Et d'ajouter sous la signature :

"J'ai bien reçu la lettre de Monsieur le Préfet qui me continue et MM Le Boucher et Dupont dans les fonctions de maire et adjoints de cette commune. Je me réserve de lui présenter mes remerciements de cette preuve de confiance en lui adressant le procès-verbal de notre installation qui aura lieu dimanche prochain."

L'installation du maire

Le 16 octobre, prestation de serment du maire et de ses adjoints. Sans nos trois absents. C'est Vauquelin, premier inscrit au tableau, qui déclare Caumont installé.

« M. Caumont adresse à MM les conseillers municipaux et aux électeurs ses remerciements de leurs suffrages auxquels il doit d'être continué dans les honorables fonctions de maire de Jumièges et réitère les assurances de son dévouement et de son attachement aux intérêts de cette commune et au gouvernement du Roi des Français.

«  M. Victor Hue, au nom du conseil municipal, témoigne à M. Caumont toute la satisfaction qu'il éprouve de le voir ainsi que MM Le Boucher et Dupont continués dans les fonctions de maire et adjoints de cette commune et la séance est levée aux cris de Vive le Roi.

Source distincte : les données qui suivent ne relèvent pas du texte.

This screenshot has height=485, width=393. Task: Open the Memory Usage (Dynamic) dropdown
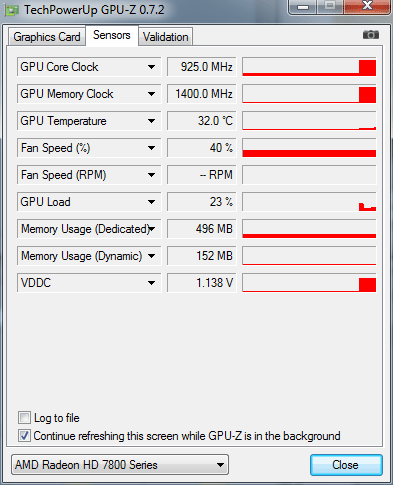(151, 256)
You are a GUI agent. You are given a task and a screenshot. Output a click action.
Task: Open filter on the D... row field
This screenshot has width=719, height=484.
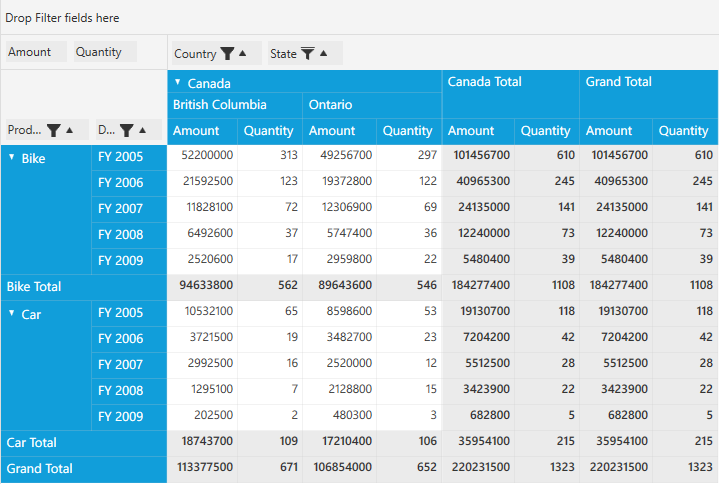click(127, 130)
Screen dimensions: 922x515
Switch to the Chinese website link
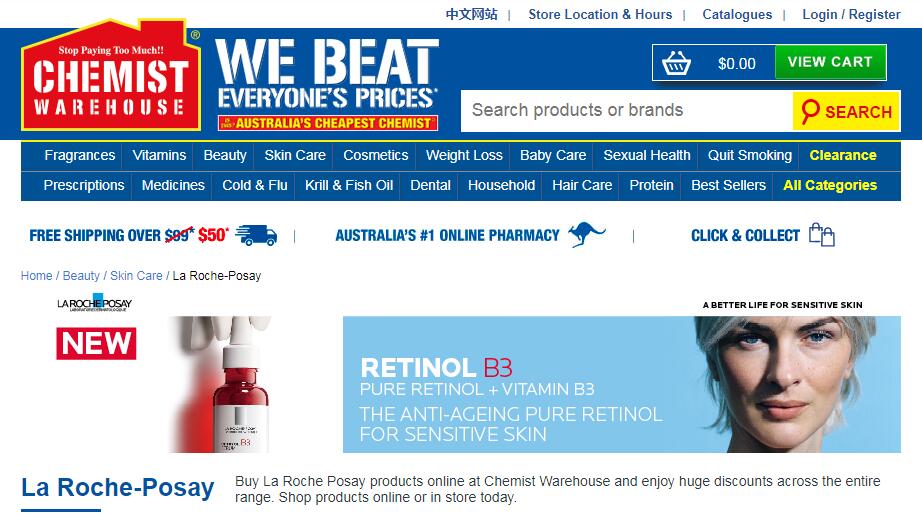point(472,14)
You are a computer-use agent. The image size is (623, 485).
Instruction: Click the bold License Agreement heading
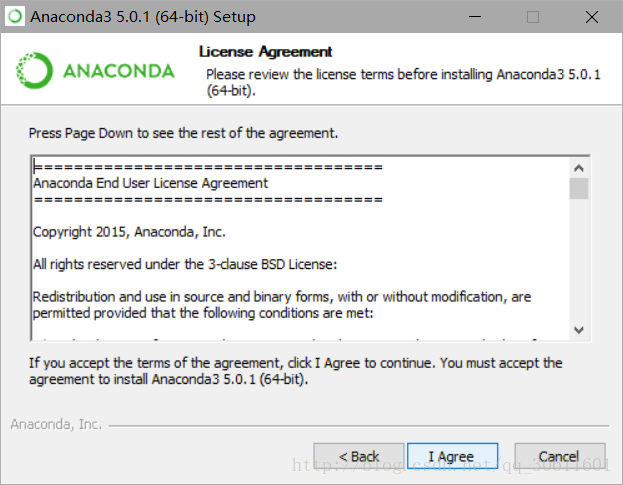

Tout le monde signe. Caumont confirme et transmet le 18 octobre.

En 1832, le livre d'or de l'abbaye reçoit la signature de l’ingénieur des Ponts et Chaussées Saint-Venant.

Sur le livre d'or, le 20 mai 1833, le Chevalier de Touchet, fondateur de la Société pour la conservation des Monuments,  laisse sa signature. On voit venir aussi cette année-là André Durand, disciple de Langlois, Alfred Darcel, l’écrivain et dessinateur Henri Monnier, le peintre Camille Flers, précurseur de l’école de Barbizon et qui voulait chasser les chauves-souris des souterrains, l'aquarelliste Léon Alègre...

Caumont tient ses promesses : le 11 juin 1833, il signe un arrêté municipal qui marque la restauration d'une foire à Jumièges :

Le 11 juillet 1833, Philippe Rigaud, chirurgien interne de l’Hôtel-Dieu de Paris, laisse ce commentaire sur le registre de l'abbaye :

"Une pensée douce et tranquille s’est mêlée à mon trouble : c’est une pensée de reconnaissance pour l’homme qui sait apprécier la valeur de ces restes, qui les a disputés au vandalisme, et qui les dispute encore au temps ; l’histoire conservera son nom, elle le proclamera le dernier protecteur de la vieille Jumièges. "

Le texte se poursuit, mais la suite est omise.